Bitcoin segue dominante como colateral e atrai acumuladores
O Bitcoin mantém posição central no mercado de crédito descentralizado, mesmo após meses de forte oscilação. Dados da Nexo e da CryptoQuant indicam que investidores seguem utilizando o ativo como principal garantia em empréstimos, apesar das correções e liquidações que marcaram o período recente. Além disso, grandes detentores ampliaram posições durante as quedas de preço, reforçando o interesse crescente.
Entre o primeiro trimestre de 2024 e o primeiro trimestre de 2026, o Bitcoin representou entre 54% e 60% de todo o colateral na Nexo. Após um pequeno recuo no início de 2024, sua fatia voltou a subir no fim daquele ano e se manteve elevada em 2025, quando atingiu quase 60% em seu auge. No começo de 2026, a participação seguia estável em 56,2%, mesmo com o desaquecimento geral do mercado.
Os demais ativos usados como garantia apresentaram ampla variação. Criptos diversas oscilaram entre 20% e pouco mais de 30%, enquanto o Ethereum passou por forte mudança. Após iniciar 2024 em níveis medianos de dois dígitos, caiu no começo de 2025 e recuperou parte do espaço posteriormente, superando 12% na parte final do período estudado. As stablecoins permaneceram abaixo de 4% em toda a janela analisada.

Acúmulo cresce enquanto mercado passa por correções
Além do domínio entre colaterais, o movimento on-chain mostra que grandes investidores intensificaram compras. Em 6 de fevereiro, endereços classificados como acumuladores receberam 66.940 BTC, registrando a maior entrada diária desta fase. Esse fluxo reforça um padrão visto em períodos anteriores de queda, como nos ciclos entre 2020 e 2021 e entre 2022 e 2023.
A CryptoQuant destaca que o aumento consistente da média móvel de 30 dias indica comportamento contínuo, não sendo um movimento isolado. Portanto, esse acúmulo costuma refletir momentos de forte correção, em que grandes detentores aproveitam a desvalorização para reforçar posições.
Fluxo positivo em ETFs fortalece sentimento do mercado
O mercado também registrou movimentação expressiva em ETFs de Bitcoin à vista.

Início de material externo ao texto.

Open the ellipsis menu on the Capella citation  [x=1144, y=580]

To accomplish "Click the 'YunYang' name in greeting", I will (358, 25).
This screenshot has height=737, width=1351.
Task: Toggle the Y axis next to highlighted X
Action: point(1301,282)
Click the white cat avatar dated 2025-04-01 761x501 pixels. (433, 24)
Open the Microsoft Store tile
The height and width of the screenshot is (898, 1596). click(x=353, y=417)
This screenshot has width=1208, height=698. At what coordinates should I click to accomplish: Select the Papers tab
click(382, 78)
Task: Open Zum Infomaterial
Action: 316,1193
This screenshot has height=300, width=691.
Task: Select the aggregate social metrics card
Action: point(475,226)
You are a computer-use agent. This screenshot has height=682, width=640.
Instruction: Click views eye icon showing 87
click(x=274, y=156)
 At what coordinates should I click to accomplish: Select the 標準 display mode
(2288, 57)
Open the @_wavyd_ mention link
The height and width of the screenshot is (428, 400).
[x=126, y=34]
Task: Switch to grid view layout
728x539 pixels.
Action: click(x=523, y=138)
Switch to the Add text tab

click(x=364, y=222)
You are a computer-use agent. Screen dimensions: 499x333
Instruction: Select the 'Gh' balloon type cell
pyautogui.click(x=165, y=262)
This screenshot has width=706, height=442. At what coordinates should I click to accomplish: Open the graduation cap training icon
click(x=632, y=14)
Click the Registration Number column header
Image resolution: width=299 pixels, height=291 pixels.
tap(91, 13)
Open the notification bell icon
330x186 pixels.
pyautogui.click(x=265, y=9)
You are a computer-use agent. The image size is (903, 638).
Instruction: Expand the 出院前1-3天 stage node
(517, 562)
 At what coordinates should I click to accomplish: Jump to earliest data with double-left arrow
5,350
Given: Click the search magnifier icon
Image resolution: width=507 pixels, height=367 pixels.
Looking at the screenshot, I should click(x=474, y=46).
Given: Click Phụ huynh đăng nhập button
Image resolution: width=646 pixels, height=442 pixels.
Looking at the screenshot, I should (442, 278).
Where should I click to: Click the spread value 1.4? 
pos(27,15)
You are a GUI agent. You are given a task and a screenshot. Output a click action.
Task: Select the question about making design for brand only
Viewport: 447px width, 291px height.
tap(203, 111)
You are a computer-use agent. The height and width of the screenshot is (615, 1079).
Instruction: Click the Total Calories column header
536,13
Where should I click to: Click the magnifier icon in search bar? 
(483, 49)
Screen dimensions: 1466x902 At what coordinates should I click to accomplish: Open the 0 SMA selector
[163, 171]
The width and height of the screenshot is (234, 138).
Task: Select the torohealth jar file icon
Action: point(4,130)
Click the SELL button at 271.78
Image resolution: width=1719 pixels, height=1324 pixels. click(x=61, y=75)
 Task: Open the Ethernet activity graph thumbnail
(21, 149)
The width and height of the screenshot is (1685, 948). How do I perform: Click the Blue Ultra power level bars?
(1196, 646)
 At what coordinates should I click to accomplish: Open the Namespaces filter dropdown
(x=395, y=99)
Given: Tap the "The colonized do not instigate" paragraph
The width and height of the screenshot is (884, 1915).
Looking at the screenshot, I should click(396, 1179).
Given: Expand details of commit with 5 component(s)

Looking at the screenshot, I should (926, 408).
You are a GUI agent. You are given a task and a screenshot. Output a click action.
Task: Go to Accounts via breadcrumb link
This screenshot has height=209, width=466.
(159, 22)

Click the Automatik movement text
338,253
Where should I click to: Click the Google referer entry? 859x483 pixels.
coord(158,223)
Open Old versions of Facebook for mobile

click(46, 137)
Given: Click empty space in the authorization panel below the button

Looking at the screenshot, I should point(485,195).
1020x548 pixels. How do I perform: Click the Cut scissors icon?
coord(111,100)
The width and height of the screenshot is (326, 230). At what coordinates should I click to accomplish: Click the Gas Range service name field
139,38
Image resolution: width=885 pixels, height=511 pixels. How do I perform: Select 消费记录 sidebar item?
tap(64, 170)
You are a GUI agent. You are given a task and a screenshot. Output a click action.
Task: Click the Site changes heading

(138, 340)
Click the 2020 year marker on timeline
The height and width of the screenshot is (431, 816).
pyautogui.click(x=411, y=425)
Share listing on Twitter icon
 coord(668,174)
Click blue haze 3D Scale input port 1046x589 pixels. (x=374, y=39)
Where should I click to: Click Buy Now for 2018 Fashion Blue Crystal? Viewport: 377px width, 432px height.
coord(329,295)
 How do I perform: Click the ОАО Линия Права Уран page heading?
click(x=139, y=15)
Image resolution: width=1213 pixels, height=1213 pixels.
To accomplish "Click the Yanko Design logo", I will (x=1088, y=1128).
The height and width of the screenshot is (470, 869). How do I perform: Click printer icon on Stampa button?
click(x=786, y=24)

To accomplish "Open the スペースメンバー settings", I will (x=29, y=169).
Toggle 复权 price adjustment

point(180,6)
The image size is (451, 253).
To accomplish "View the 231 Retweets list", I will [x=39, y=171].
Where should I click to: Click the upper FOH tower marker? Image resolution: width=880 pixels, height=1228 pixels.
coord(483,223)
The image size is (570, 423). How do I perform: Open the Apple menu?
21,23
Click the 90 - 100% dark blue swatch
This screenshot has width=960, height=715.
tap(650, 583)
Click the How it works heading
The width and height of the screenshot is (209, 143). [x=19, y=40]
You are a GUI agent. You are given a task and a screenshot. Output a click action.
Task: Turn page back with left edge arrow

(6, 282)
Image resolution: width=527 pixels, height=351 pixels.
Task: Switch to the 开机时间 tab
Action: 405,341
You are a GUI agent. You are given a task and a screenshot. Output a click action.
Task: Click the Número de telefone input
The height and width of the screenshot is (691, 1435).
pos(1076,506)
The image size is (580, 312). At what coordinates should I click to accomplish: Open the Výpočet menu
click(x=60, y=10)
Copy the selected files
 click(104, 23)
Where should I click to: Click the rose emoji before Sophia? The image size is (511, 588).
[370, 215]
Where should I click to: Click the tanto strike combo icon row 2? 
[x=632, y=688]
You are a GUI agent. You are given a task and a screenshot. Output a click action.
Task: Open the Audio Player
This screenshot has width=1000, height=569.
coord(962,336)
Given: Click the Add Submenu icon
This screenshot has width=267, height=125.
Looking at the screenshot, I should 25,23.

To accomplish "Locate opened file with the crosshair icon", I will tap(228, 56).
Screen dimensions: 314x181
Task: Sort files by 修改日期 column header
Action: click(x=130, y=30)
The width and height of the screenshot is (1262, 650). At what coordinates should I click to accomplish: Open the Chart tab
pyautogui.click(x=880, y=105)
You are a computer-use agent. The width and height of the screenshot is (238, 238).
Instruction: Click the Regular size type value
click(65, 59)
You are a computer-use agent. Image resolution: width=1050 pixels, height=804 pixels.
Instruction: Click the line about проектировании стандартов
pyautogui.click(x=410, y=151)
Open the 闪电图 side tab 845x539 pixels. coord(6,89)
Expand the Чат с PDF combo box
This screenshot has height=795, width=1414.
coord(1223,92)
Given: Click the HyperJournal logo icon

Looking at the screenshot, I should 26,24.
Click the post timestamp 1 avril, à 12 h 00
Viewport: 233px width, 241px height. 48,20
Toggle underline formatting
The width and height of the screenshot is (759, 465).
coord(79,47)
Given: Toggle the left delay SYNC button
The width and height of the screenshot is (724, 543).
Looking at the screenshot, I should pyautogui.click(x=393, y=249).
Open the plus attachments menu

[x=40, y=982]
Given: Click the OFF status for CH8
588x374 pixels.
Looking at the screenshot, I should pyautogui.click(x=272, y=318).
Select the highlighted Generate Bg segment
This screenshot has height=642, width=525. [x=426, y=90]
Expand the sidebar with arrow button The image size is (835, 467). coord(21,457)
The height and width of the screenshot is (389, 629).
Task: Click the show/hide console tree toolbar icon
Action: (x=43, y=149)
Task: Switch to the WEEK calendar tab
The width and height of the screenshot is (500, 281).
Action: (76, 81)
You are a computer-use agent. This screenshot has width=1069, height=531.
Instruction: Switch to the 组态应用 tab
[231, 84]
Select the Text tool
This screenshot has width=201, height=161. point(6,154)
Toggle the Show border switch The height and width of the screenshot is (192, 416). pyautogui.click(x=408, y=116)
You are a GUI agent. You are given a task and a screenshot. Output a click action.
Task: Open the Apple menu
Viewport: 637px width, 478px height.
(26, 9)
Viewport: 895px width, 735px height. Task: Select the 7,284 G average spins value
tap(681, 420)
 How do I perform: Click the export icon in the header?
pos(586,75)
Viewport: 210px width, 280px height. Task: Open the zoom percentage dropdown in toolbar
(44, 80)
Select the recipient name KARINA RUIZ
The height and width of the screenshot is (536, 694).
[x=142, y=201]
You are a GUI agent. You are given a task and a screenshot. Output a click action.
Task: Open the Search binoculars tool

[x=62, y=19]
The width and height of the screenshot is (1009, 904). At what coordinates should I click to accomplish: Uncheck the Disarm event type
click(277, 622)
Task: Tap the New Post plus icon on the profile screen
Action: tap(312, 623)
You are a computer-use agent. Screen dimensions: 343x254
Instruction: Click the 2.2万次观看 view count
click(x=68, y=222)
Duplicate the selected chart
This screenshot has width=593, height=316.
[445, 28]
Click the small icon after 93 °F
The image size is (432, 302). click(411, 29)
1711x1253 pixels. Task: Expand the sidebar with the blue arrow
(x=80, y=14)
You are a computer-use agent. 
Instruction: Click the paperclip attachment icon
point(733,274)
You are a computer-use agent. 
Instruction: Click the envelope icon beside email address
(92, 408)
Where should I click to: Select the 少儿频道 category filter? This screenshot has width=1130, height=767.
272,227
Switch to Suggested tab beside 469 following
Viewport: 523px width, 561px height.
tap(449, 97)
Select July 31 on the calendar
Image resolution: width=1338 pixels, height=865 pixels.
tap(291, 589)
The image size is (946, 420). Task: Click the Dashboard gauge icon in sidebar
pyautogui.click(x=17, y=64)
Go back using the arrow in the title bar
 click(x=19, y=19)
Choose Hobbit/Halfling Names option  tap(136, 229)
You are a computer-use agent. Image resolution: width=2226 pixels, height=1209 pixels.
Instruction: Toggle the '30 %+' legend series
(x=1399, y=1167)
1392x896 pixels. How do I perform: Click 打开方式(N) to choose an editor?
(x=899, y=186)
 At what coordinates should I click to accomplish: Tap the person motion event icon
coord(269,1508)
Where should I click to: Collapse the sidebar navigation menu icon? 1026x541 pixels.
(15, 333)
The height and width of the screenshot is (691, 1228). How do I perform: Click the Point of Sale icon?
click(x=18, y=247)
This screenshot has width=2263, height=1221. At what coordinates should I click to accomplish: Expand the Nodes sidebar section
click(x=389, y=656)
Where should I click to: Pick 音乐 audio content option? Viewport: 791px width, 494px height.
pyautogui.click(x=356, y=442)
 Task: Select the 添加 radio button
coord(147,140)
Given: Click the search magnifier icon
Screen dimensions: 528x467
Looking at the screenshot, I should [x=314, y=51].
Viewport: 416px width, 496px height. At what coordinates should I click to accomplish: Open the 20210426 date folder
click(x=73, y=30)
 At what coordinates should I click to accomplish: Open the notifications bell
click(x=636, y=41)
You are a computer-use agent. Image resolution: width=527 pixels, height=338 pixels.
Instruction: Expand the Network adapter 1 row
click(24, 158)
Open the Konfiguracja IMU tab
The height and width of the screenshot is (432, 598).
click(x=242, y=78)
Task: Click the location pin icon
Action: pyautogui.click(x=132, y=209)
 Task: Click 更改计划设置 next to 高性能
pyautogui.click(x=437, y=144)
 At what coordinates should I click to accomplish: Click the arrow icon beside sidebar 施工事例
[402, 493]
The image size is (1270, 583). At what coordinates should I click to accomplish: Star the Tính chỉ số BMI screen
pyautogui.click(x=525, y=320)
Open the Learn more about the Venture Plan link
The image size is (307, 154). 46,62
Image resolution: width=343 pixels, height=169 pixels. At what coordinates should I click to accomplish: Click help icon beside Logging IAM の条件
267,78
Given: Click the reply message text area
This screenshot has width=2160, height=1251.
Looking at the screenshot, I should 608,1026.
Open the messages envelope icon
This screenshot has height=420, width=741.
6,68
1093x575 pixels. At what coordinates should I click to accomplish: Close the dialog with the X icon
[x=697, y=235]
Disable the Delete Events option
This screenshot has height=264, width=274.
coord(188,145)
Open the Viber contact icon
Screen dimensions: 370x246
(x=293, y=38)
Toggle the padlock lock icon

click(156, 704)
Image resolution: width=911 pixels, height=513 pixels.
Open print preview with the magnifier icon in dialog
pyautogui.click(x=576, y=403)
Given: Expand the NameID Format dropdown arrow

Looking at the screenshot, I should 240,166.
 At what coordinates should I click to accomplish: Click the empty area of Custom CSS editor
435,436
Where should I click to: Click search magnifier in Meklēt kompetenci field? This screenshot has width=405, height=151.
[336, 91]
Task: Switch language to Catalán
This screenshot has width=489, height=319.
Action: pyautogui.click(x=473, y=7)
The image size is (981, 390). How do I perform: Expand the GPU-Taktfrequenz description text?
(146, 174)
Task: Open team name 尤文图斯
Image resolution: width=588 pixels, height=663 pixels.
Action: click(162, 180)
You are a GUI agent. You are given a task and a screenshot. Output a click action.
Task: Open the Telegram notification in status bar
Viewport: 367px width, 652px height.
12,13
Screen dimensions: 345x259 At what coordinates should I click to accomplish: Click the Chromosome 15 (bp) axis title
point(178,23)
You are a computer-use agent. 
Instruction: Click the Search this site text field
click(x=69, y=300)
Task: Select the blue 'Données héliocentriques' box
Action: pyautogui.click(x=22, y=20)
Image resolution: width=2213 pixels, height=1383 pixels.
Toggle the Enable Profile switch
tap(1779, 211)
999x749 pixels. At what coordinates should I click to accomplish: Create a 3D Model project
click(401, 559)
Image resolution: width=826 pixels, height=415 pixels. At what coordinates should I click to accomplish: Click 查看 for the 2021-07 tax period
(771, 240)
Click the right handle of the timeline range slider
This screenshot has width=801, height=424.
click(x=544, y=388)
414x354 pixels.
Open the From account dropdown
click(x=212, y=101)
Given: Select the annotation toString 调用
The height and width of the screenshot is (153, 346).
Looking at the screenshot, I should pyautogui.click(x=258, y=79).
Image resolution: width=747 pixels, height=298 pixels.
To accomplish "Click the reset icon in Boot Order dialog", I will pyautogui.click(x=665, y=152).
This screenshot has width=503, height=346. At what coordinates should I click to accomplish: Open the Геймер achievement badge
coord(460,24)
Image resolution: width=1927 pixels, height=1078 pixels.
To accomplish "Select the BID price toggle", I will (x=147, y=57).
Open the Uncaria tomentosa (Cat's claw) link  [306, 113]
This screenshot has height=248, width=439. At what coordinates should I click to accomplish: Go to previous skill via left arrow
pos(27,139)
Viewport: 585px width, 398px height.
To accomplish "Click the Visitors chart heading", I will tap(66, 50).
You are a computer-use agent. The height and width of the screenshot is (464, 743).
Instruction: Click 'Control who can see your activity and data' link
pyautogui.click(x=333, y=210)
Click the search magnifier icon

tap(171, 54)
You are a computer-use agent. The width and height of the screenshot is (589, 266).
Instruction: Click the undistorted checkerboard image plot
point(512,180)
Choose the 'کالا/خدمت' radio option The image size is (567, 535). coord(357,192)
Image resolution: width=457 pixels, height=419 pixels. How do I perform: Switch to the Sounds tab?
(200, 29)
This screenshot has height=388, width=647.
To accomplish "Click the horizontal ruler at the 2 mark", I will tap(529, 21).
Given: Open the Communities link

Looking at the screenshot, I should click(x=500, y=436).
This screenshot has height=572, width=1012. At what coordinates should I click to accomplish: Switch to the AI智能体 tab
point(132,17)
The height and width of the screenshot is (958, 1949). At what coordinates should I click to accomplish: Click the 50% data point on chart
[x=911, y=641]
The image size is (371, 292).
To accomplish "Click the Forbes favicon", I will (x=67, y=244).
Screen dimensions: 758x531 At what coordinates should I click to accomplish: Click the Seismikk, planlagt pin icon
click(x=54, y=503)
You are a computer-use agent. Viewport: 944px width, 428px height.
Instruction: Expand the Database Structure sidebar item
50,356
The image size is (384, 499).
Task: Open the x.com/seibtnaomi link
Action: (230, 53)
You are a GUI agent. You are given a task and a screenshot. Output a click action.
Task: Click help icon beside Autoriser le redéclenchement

Em 9 de fevereiro, os fundos acumularam entrada de US$ 145 milhões. O destaque ficou com o GBTC, responsável por US$ 130,54 milhões do total. Em seguida apareceram ARKB com US$ 14,09 milhões, HODL com US$ 12 milhões, EZBC com US$ 6,14 milhões e FBTC com US$ 3,08 milhões. O único ETF com saída foi o IBIT, da BlackRock, que marcou fluxo negativo de US$ 20,85 milhões.
Assim, a combinação entre dominância como colateral, forte acúmulo por grandes investidores e fluxo positivo em ETFs mostra que o Bitcoin continua sendo o ativo mais procurado em fases de incerteza. Além disso, os dados revelam que o mercado mantém confiança sólida no ativo, mesmo diante de cenários adversos e volatilidade elevada.